You also need to remember to add appropriate documentation to allow your (future) self and others to reproduce, understand and re-use the dataset.

For further information on this, please refer to our pages on 'Metadata and Documentation'.

Once you have made the decision to share your data, it is a good idea to ensure that others are clear on what they can do with your data and encourage them to use it for these purposes. You may also need to place restrictions on the use of the data, either for your own reasons or as a requirement of other stakeholders. The most basic methods of controlling use of your data are via licenses and embargoes.

Open licenses 

These can be applied to your work to communicate the allowances and restrictions around use of the data. Creative Commons licenses are the most common, but depending on your discipline (for example software) it may be more appropriate to choose a different sort of Open License, such as an Apache, MIT, GNU or Mozilla license. Repositories often provide options of licenses you can use. Some of the most common ones can be found below.

Creative Commons

This is the most commonly used type of license applied to research. It has a legal code but also plainly states what people can and cannot do with a piece of work. It is built upon a few considerations, such as ability to adapt and allowing non-commercial use or derivatives to be made. Each license has a Legal Code so it is legally binding, a Commons Deed to make it easily understandable and a Machine Readable layer so that technology can identify the license. 

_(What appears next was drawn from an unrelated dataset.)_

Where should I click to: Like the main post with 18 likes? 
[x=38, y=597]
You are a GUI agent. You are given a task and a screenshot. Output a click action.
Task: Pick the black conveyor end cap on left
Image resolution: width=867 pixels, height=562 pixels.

It is widely adopted, easy to understand and suitable for most types of work. However, it is not suitable for software

Example: 

Creative Commons Licence
This work is licensed under a Creative Commons Attribution 4.0 International License.

Find out more: 
List of Creative Commons Licenses
Creative Commons License Builder
Full considerations of Creative Commons Licenses

Software/hardware 

Software and hardware have their own set of open source licenses that differ by levels of what is permissible and which are adopted widely by different communities. The Choose Your License tool is useful to help determine the best license for your work.

They also have a handy summary of licenses.

Or try this interactive license selection tool.

Other Resources

The UK Data Curation Centre has produced a useful PDF explaining data licensing and different types of data license:  
DCC How to License Research Data


Embargoes

You may need to keep your data private for a period of time, to allow for publications arising from the data, patent applications or commercial application of your findings. In order to allow for this, you can set an embargo upon the work, which will allow the data to be discovered but will close access to the actual dataset until the specified date. 

If you are funded, your funder may allow an embargo but specify a maximum period of time that access can be closed for. 

Certain publishers may also stipulate that data should be made open within a specific period of time, so it is worth checking your journal's policy on data and making sure that it aligns with your interests and funder policy.

Most repositories, including the University of Plymouth PEARL repository, will allow you to choose a period of embargo according to your needs.

Data Citation

Data citation allows others to attribute use of data to the authors/creators. This could be where data is referred to, or has been used to create something new. However, data citation also allows data to be linked to related outputs, such as articles or artefacts. Additionally, there are currently projects ongoing to increase the links and relationships between outputs and datasets, which rely on good data citation practices. Publishers may also have their own policy on how to cite data within their publication.

We recommend:

1. Add a data statement to your manuscript.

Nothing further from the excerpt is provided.